━━ ENTRIES

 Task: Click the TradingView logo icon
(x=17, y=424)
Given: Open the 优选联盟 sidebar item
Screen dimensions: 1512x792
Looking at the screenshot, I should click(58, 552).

━━━━

Identify every line in the data above that contains the word "TradingView" and reproduce each of those lines in full.

§ **FINAL RESULT**
 Task: Click the TradingView logo icon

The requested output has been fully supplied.